(Beginning of Dataset records)

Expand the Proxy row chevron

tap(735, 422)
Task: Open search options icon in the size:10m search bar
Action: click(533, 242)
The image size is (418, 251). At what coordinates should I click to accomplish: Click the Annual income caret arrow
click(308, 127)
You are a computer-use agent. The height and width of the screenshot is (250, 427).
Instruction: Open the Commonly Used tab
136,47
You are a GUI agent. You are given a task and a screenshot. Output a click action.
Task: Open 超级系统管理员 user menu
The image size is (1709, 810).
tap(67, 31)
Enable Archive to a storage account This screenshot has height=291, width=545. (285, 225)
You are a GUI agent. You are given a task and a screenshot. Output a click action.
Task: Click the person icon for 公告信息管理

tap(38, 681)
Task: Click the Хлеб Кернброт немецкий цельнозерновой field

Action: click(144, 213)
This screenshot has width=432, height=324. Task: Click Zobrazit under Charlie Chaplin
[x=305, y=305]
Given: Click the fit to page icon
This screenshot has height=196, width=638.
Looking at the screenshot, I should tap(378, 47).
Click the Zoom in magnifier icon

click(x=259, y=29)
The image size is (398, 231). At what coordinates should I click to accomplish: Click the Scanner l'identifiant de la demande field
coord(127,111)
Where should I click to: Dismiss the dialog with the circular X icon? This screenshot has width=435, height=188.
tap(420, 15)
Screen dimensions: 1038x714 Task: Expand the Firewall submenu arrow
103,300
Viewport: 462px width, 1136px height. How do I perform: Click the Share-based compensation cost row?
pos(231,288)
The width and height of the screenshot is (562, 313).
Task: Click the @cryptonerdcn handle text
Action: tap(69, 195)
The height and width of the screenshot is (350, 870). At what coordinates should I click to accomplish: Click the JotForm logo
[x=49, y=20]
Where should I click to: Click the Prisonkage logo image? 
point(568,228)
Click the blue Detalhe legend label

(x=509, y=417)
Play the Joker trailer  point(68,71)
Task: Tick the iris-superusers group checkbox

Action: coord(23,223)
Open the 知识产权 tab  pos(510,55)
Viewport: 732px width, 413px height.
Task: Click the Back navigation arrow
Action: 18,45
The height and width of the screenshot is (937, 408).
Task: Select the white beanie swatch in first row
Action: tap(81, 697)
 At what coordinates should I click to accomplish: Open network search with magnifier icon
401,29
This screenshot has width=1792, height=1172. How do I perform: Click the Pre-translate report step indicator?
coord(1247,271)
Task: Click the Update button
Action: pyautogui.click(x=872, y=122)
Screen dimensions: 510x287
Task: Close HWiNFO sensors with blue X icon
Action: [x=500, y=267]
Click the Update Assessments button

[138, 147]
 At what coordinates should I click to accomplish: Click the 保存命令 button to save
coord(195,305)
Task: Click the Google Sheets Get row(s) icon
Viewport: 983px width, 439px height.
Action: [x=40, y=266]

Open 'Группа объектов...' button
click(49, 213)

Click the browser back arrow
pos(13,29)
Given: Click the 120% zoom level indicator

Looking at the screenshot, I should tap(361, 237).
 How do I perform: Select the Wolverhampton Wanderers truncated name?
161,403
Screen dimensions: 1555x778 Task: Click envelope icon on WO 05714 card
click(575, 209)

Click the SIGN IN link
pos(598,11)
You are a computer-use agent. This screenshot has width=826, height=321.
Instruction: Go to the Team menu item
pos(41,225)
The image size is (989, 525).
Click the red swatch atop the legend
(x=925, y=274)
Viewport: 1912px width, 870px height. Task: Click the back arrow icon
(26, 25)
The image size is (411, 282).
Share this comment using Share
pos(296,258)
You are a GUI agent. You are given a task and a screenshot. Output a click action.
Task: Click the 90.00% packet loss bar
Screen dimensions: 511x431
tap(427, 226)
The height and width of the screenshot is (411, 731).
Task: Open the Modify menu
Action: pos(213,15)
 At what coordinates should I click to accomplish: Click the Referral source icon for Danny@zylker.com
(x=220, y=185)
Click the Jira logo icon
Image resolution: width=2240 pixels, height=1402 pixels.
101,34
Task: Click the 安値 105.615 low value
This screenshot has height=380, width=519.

(End of Dataset records)

● Task directions
Reproduce exactly the line containing "Click the SIGN IN link" and every line after it through the end of the records above, and nothing else.

● Problem solution
Click the SIGN IN link
pos(598,11)
You are a computer-use agent. This screenshot has width=826, height=321.
Instruction: Go to the Team menu item
pos(41,225)
The image size is (989, 525).
Click the red swatch atop the legend
(x=925, y=274)
Viewport: 1912px width, 870px height. Task: Click the back arrow icon
(26, 25)
The image size is (411, 282).
Share this comment using Share
pos(296,258)
You are a GUI agent. You are given a task and a screenshot. Output a click action.
Task: Click the 90.00% packet loss bar
Screen dimensions: 511x431
tap(427, 226)
The height and width of the screenshot is (411, 731).
Task: Open the Modify menu
Action: pos(213,15)
 At what coordinates should I click to accomplish: Click the Referral source icon for Danny@zylker.com
(x=220, y=185)
Click the Jira logo icon
Image resolution: width=2240 pixels, height=1402 pixels.
101,34
Task: Click the 安値 105.615 low value
This screenshot has height=380, width=519.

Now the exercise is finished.